| Fragmento del documento |
Posted: 12 Jun 2017 02:31 PM PDT
Por Rafael Cid
“Toda determinación es negación”
(Spinoza)
A
solo un año de conmemorar el cincuenta aniversario de “Mayo del 68”,
Francia retoma el espíritu conservador que denunciara Marx cuando dejó
escrito “la tradición de las generaciones muertas oprime como una
pesadilla el cerebro de los vivos” (El 18 Brumario de Luis Bonaparte).
Las elecciones presidenciales que, por defecto acumulado, han otorgado
la victoria al ex banquero Enmanuel Macron demuestran que la única
izquierda existente y resistente en el hexágono está en la abstención
responsable. Desde las entrañas del régimen, cumplimentando las reglas
del juego y sus sagrados mandamientos, aunque sea con la sana intención
de cambiarlo todo, no cabe más que seguidismo, servilismo y
continuismo.
Ocurrió en Grecia, cuando la
coalición radical Syriza y su líder Alexis Tsipras terminaron siendo
los principales valedores del modelo austericida que reiterada y
solemnemente habían prometido derogar. Y acaba de suceder, desde sus
antípodas ideológicas, en el país vecino con la llegada al poder,
mediante el voto concentrado de la ciudadanía, del que fuera alto
ejecutivo y asociado de la banca de inversión Rothschild durante el
conflictivo periodo 2008-2102. Precisamente una de las entidades
financieras que, con su codicia y desmanes, cebaron la crisis económica y
social que sufren en sus carnes las sociedades europeas y sus clases
populares.

| Datos extraídos |
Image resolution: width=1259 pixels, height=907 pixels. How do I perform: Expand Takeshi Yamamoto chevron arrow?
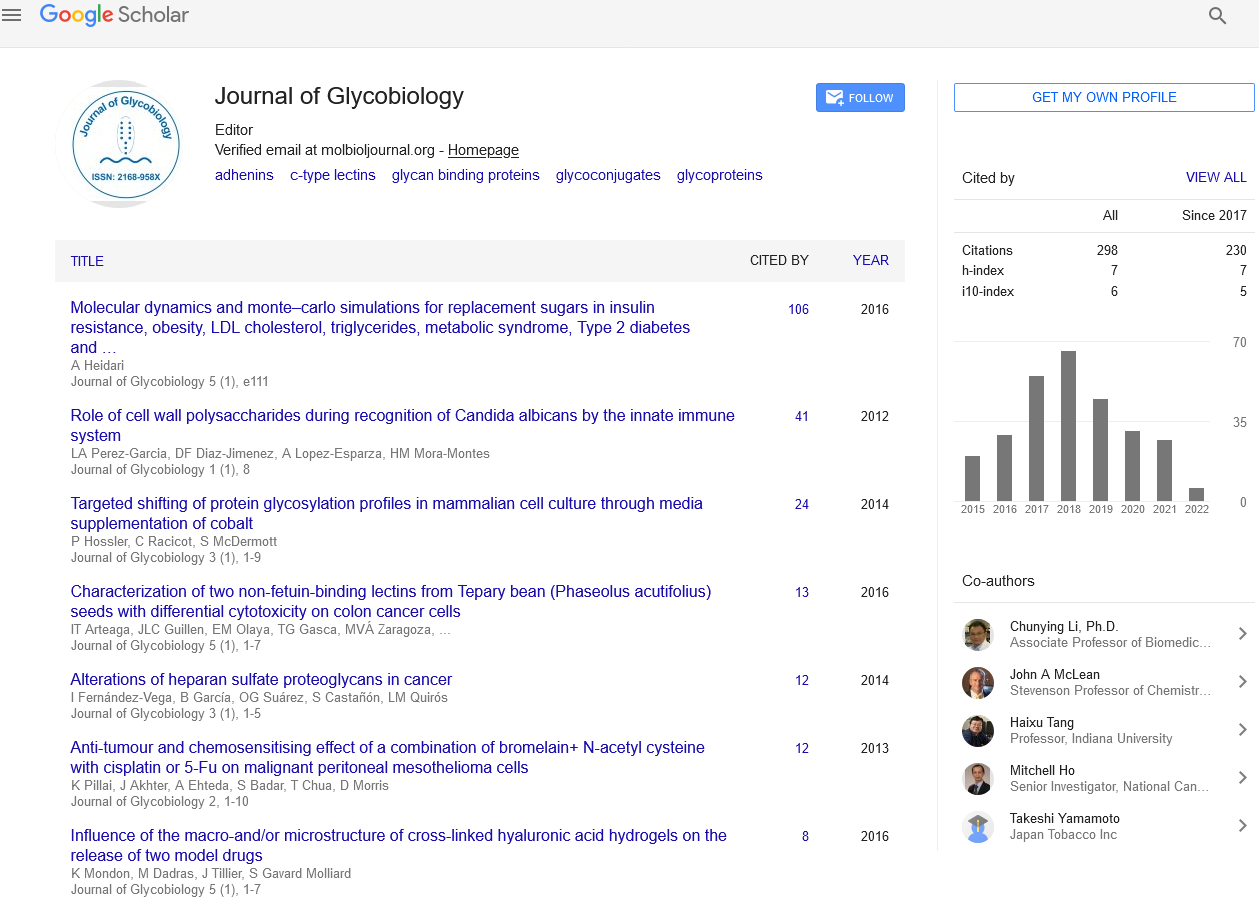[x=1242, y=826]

...

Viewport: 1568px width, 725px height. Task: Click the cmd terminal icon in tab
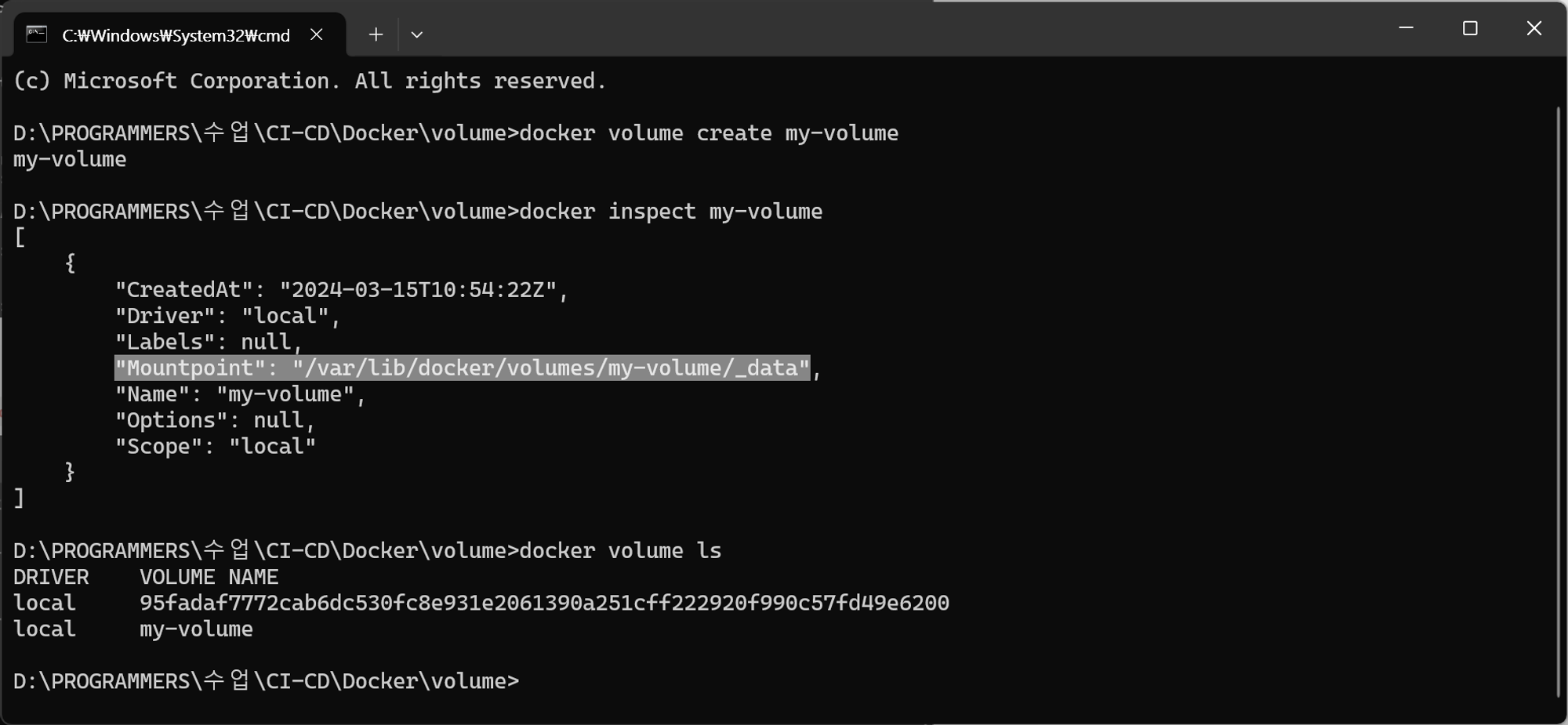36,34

| Enunciado A |
Según el artículo, ¿de qué banca de inversión fue alto ejecutivo y asociado Enmanuel Macron?
| Enunciado B |
Reproduce sin cambios el pasaje del artículo que comienza en "Las elecciones presidenciales" y termina en "continuismo.".
Las entradas constituyen un material independiente del artículo.

| Solución A |
De la banca de inversión Rothschild.

| Solución B |
Las elecciones presidenciales que, por defecto acumulado, han otorgado
la victoria al ex banquero Enmanuel Macron demuestran que la única
izquierda existente y resistente en el hexágono está en la abstención
responsable. Desde las entrañas del régimen, cumplimentando las reglas
del juego y sus sagrados mandamientos, aunque sea con la sana intención
de cambiarlo todo, no cabe más que seguidismo, servilismo y
continuismo.